They got into a taxi to drive to the Majestic, and on the way she forgot politics and put. her hand in his. They danced together in the onyx-lined ballroom; a gay and festive scene, with half the men and many of the women wearing uniforms. They too had suffered, and been under strain; they too needed relaxation from heavy duties, and it wasn't fair to blame them for dancing. But Lanny was haunted by the faces of the angry workers; he was haunted by the millions of children who were growing up stunted and deformed, because of things which these dancing ladies and gentlemen had done and were still doing.

The young English girl, with soft brown hair and merry eyes and disposition, was pleasant to hold in your arms. Lanny held her for an hour, dancing with no one else; she made plain that she liked him, and he had got the impression that she would be his for the asking. So many of the women were in a reckless mood, in these days of deliverance from anxieties too greatly prolonged.

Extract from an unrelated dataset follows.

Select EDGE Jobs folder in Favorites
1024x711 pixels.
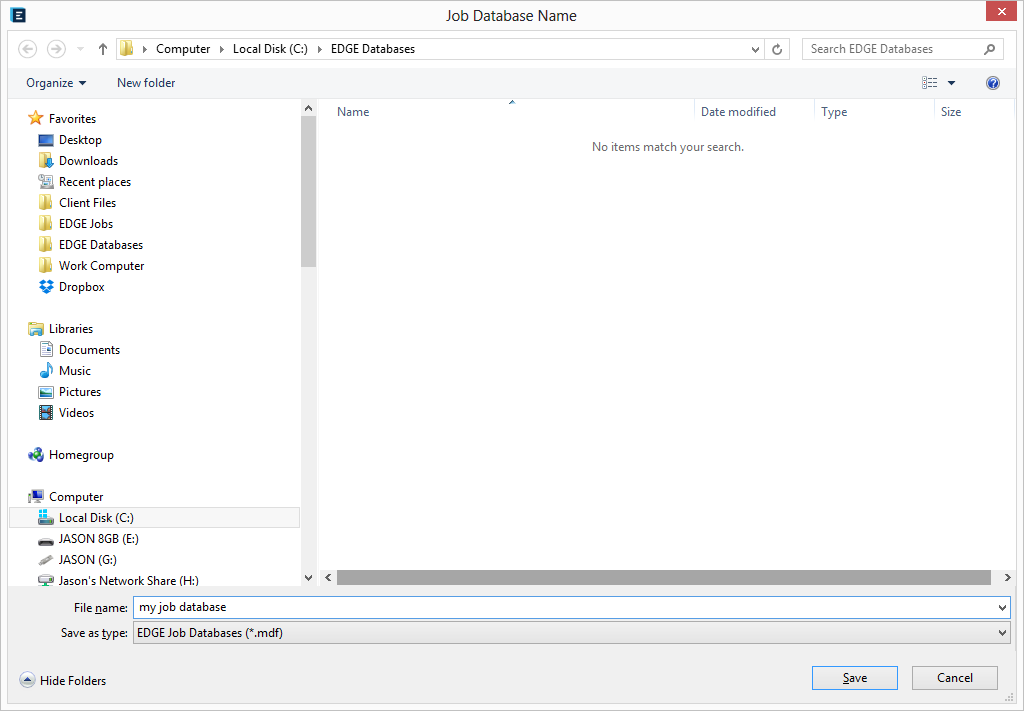click(x=85, y=224)
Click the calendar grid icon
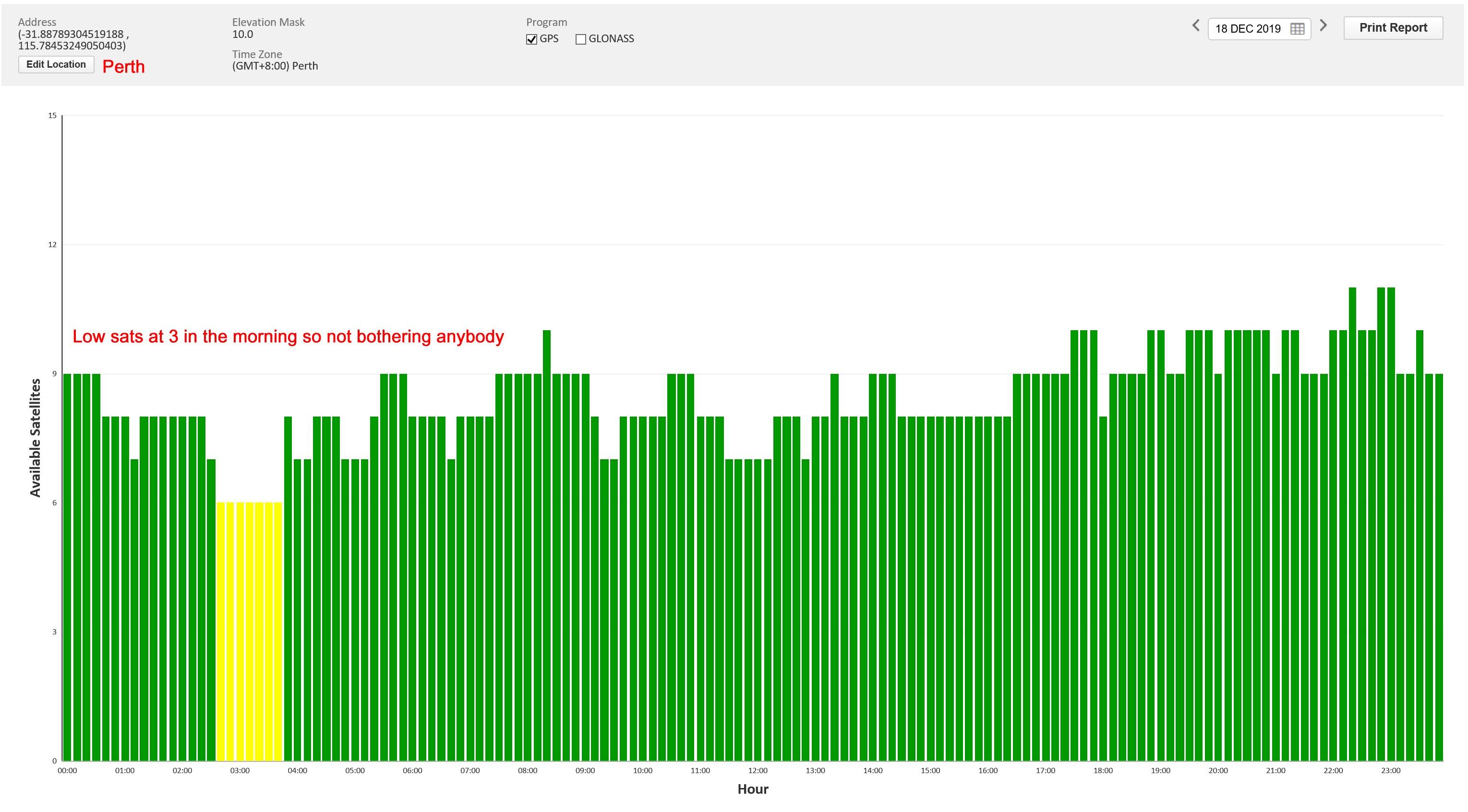The image size is (1468, 812). 1297,29
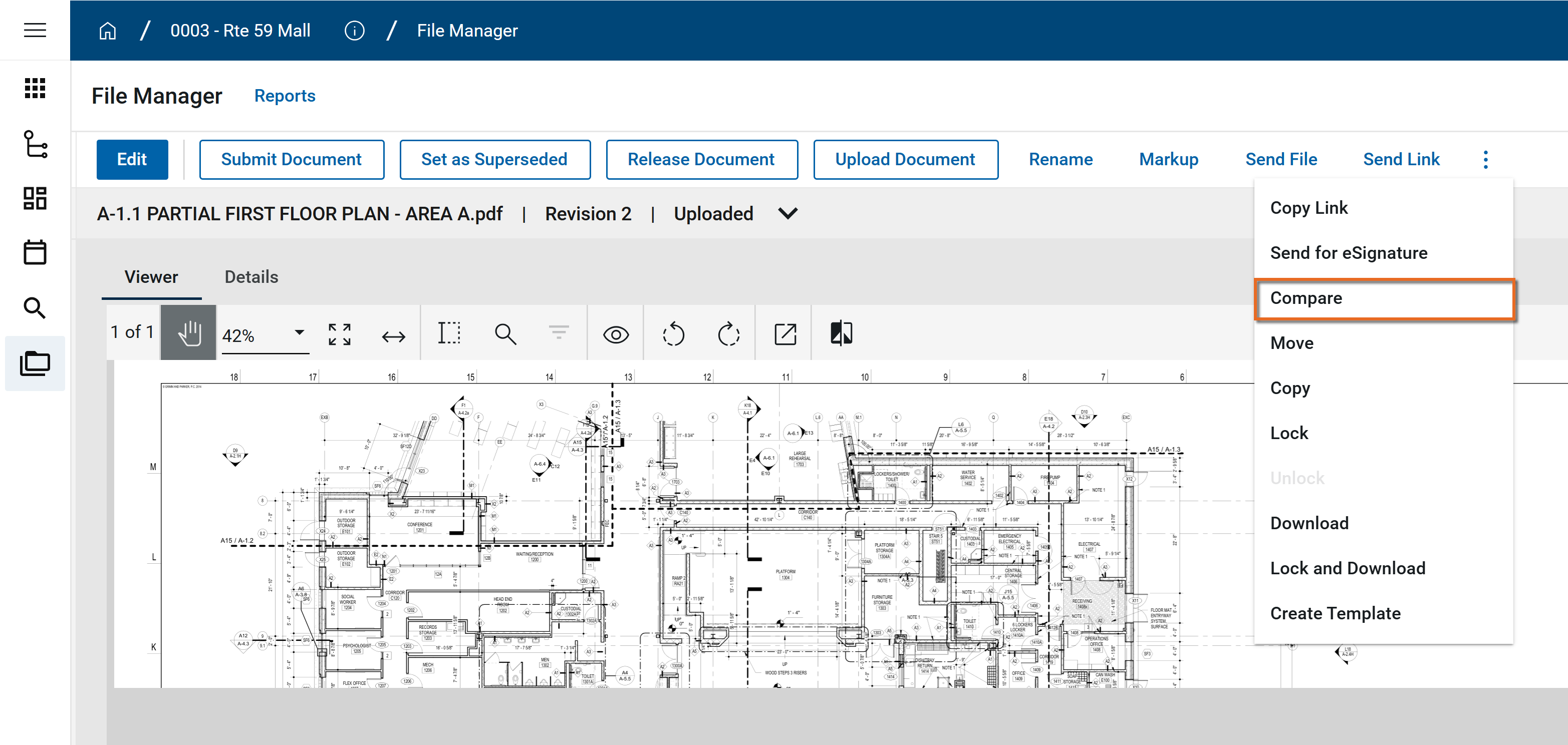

Lanny couldn't very well say to her: “I've had an unhappy love affair, and I've sworn off the sex business for a while.” What he said was: “Don't you think maybe your chief could do something with Lloyd George, if he told him about this meeting, and what a fury the people are in? Really, you know, it's a very bad state of affairs!”

V

Lieutenant Jerry Pendleton showed up in Paris, having got a week's leave. He had won promotion in the Argonne Forest by the method of being luckier than other sergeants of his outfit. In his new uniform he looked handsome and dignified, and Lanny at first thought he was the same gay and buoyant red-head from whom he had parted back at Camp Devens. But soon he noticed that Jerry had a tendency to fall silent, and there would come a brooding, somber look. Apparently going to war did something to a man. Lanny had been expecting to be entertained with accounts of hairbreadth 'scapes i' the imminent deadly breach; but his former tutor said: “Let's not talk about it, kid. All I want is to go home and try to forget.”

“Aren't you going down to see Cerise?”

“I haven't enough time.”

Lanny knew that wasn't true, for Jerry could have taken the night express and been in Cannes in the morning. The youth let the subject drop; but later, after he had told about his misadventure with Gracyn in Connecticut, the lieutenant warmed up and revealed what was troubling his mind. “The plain truth is, I just don't like the French. I'm sore at the whole damn country.”

“What have they done to you?”

“It's just that we're so different, I guess. I'm always stumbling on things I dislike. I realize I don't know Cerise very well, and I'm never going to be allowed to know her until I've married her; and then what will I find out?”

“My mother married a Frenchman, and they were very happy.”